Trente ans plus tard un de ces ovocytes devenu ovule est à l’origine de la conception de Catherine, le déclencheur de son angoisse étant, dans son cas, sa première maternité. Le fait d’être enceinte puis mère va réveiller ce double drame : sans en avoir conscience, elle craint qu’il se reproduise, comme un demi-siècle plus tôt. J’ai expliqué tout cela à Catherine et depuis, elle se sent beaucoup mieux, même si parfois elle fait de petites crises rapidement maîtrisées puisqu’elle en comprend le sens.

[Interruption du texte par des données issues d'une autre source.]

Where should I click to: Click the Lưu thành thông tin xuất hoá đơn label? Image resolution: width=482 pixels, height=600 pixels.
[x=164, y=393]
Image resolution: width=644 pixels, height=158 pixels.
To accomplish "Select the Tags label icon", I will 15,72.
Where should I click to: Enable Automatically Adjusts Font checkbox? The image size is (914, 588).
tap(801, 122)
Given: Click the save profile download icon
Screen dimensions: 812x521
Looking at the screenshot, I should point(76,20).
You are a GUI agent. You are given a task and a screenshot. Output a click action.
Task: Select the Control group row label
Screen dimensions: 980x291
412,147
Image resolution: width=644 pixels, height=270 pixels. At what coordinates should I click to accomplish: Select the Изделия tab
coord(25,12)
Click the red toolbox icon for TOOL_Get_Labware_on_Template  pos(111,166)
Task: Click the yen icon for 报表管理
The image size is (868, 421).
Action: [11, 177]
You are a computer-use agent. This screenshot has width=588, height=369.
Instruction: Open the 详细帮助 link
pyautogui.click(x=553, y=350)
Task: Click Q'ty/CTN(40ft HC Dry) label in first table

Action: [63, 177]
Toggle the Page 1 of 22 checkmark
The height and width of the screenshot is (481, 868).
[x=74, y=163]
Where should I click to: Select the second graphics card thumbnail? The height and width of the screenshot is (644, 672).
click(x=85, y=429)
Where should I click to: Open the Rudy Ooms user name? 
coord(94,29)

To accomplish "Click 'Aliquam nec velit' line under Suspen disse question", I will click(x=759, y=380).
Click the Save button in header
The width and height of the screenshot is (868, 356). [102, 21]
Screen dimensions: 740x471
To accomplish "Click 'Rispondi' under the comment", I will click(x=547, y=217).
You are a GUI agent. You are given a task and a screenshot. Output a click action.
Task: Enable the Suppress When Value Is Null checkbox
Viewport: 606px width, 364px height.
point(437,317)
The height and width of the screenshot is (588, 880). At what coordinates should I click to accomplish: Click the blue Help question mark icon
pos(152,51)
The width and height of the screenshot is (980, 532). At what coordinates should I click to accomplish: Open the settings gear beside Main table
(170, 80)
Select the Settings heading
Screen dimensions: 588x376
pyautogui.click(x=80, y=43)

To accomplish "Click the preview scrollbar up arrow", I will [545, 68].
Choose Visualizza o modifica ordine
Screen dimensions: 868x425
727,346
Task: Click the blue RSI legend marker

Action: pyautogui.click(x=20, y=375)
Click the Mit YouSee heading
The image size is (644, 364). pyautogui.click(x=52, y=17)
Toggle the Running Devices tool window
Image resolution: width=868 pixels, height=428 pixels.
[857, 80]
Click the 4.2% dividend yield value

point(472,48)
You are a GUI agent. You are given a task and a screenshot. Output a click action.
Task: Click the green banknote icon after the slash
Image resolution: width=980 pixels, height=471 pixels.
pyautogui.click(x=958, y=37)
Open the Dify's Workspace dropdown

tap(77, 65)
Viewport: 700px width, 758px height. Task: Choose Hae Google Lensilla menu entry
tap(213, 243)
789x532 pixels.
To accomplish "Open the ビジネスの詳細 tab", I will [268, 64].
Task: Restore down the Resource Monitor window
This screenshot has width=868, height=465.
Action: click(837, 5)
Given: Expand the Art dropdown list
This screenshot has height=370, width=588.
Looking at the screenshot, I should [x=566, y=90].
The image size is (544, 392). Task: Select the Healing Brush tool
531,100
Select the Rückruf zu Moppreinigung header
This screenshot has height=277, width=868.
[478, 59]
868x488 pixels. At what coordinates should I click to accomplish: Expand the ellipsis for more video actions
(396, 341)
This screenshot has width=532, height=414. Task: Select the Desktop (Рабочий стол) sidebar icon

À noter : l’histoire de Catherine est typiquement une “allergie transgénérationnelle”, cause très fréquente d’angoisses inexplicables. Quant à son utilité bio-logique, elle est d’avertir la personne de l’imminence d’un danger, comme pour toutes les allergies.
J’ai connu vers 50 ans des angoisses de fillette en pleurs réclamant sa mère ; cela me tombait dessus dès que je me couchais le soir.
Par le hasard d’une rencontre d’un tout autre objet avec une psychologue, j’ai été libérée de cette obsession une fois que j’ai compris que je jouais le rôle de ma mère, devenue orpheline subitement. Je restais bloquée là où le drame s’était déroulé.